Revise the material below by replacing "Instruction" with "Goal" wherever it occurs. Leave every other line unchanged.

○ ○ ○ ○

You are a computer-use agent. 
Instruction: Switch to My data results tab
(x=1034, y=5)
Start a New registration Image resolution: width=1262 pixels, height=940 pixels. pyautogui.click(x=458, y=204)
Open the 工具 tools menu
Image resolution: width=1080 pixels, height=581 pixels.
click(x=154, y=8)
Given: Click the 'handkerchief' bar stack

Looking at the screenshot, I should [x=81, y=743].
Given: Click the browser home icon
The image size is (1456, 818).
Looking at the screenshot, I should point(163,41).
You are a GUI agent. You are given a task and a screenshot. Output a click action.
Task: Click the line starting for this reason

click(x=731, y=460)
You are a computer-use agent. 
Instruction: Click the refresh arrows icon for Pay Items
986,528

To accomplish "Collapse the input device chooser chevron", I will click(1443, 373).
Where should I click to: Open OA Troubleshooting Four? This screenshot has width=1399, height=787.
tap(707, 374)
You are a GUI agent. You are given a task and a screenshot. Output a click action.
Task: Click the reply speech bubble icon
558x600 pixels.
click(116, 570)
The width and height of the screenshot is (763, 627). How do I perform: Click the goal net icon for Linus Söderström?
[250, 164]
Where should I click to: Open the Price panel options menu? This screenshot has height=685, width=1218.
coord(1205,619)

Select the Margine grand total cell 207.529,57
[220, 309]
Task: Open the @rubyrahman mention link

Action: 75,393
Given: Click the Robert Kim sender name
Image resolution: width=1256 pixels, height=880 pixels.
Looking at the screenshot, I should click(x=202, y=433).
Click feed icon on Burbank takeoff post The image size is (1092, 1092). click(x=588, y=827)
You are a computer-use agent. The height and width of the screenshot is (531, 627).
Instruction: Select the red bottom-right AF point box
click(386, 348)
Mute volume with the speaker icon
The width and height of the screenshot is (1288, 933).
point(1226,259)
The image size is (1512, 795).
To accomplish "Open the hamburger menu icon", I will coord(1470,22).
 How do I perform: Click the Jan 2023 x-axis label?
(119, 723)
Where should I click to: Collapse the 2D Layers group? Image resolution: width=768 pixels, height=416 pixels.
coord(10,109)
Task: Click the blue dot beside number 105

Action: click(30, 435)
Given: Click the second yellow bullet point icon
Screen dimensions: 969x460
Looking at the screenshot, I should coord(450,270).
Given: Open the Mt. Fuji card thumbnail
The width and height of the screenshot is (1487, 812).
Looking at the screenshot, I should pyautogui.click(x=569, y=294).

○ ○ ○ ○

** Response to this exercise **
You are a computer-use agent. 
Goal: Switch to My data results tab
(x=1034, y=5)
Start a New registration Image resolution: width=1262 pixels, height=940 pixels. pyautogui.click(x=458, y=204)
Open the 工具 tools menu
Image resolution: width=1080 pixels, height=581 pixels.
click(x=154, y=8)
Given: Click the 'handkerchief' bar stack

Looking at the screenshot, I should [x=81, y=743].
Given: Click the browser home icon
The image size is (1456, 818).
Looking at the screenshot, I should point(163,41).
You are a GUI agent. You are given a task and a screenshot. Output a click action.
Task: Click the line starting for this reason

click(x=731, y=460)
You are a computer-use agent. 
Goal: Click the refresh arrows icon for Pay Items
986,528

To accomplish "Collapse the input device chooser chevron", I will click(1443, 373).
Where should I click to: Open OA Troubleshooting Four? This screenshot has width=1399, height=787.
tap(707, 374)
You are a GUI agent. You are given a task and a screenshot. Output a click action.
Task: Click the reply speech bubble icon
558x600 pixels.
click(116, 570)
The width and height of the screenshot is (763, 627). How do I perform: Click the goal net icon for Linus Söderström?
[250, 164]
Where should I click to: Open the Price panel options menu? This screenshot has height=685, width=1218.
coord(1205,619)

Select the Margine grand total cell 207.529,57
[220, 309]
Task: Open the @rubyrahman mention link

Action: 75,393
Given: Click the Robert Kim sender name
Image resolution: width=1256 pixels, height=880 pixels.
Looking at the screenshot, I should click(x=202, y=433).
Click feed icon on Burbank takeoff post The image size is (1092, 1092). click(x=588, y=827)
You are a computer-use agent. The height and width of the screenshot is (531, 627).
Goal: Select the red bottom-right AF point box
click(386, 348)
Mute volume with the speaker icon
The width and height of the screenshot is (1288, 933).
point(1226,259)
The image size is (1512, 795).
To accomplish "Open the hamburger menu icon", I will coord(1470,22).
 How do I perform: Click the Jan 2023 x-axis label?
(119, 723)
Where should I click to: Collapse the 2D Layers group? Image resolution: width=768 pixels, height=416 pixels.
coord(10,109)
Task: Click the blue dot beside number 105

Action: click(30, 435)
Given: Click the second yellow bullet point icon
Screen dimensions: 969x460
Looking at the screenshot, I should coord(450,270).
Given: Open the Mt. Fuji card thumbnail
The width and height of the screenshot is (1487, 812).
Looking at the screenshot, I should pyautogui.click(x=569, y=294).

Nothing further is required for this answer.